Adenosine receptor antagonism attenuates angiotensin II effects on adrenergic neurotransmission in the rabbit isolated vas deferens

Angiotensin II augments adrenergic neurotransmission in the rabbit isolated vas deferens and suppresses purinergic neurotransmission. This study tests the hypothesis that angiotensin II augments adrenergic neurotransmission by depressing the neuronal release of ATP, resulting in suppressed formation of the inhibitory neuromodulator, adenosine or a related purine. Exogenous ATP added to the vasa deferentia increased adenosine formation and depressed adrenergic neurotransmission thus providing indirect support for the hypothesis.
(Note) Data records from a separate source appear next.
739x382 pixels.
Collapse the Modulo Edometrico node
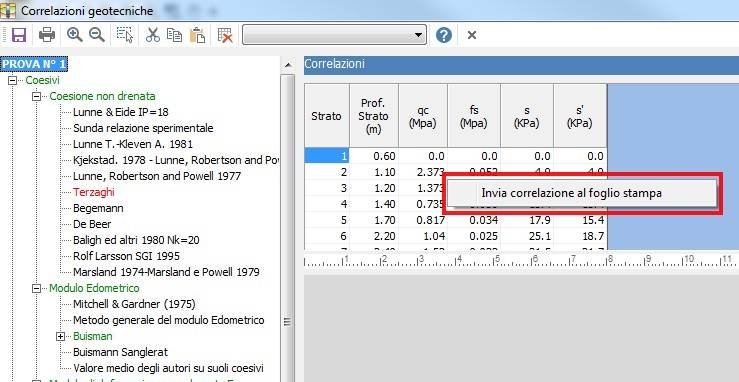tap(36, 288)
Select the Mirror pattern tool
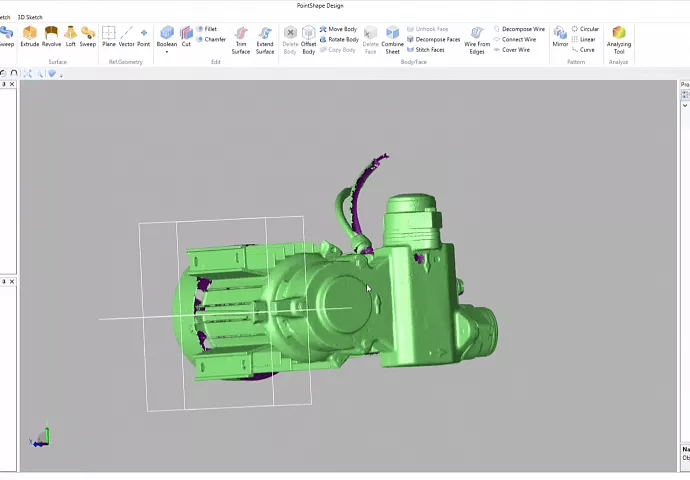690x480 pixels. (560, 37)
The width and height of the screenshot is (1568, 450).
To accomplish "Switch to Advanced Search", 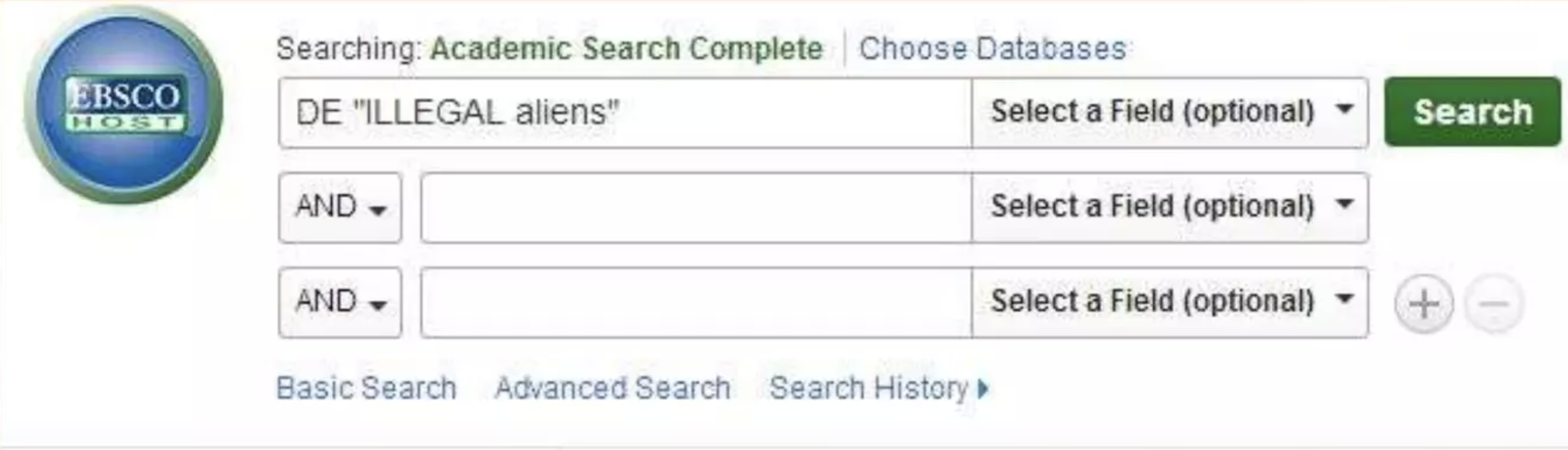I will [x=613, y=388].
The adenosine receptor antagonist, 8-(sulfophenyl)theophylline (10 and 100 μM) depressed responses to exogenous adenosine and ATP but did not alter contractile responses to nerve stimulation or exogenously administered norepinephrine thus indicating that endogenous adenosine had no basal influence upon neurotransmission. However, the 8-(sulfophenyl)theophylline reduced angiotensin II effects on both adrenergic neurogenic contractions and evoked norepinephrine release. Additionally, the augmentation of adrenergic neurogenic contractions by angiotensin II was enhanced in the presence of ATP. These results are consistent with an ATP involvement in angiotensin effects on adrenergic neurotransmission and contrary to the initial hypothesis, suggest that purines enhance adrenergic neurotransmission in the presence of angiotensin II.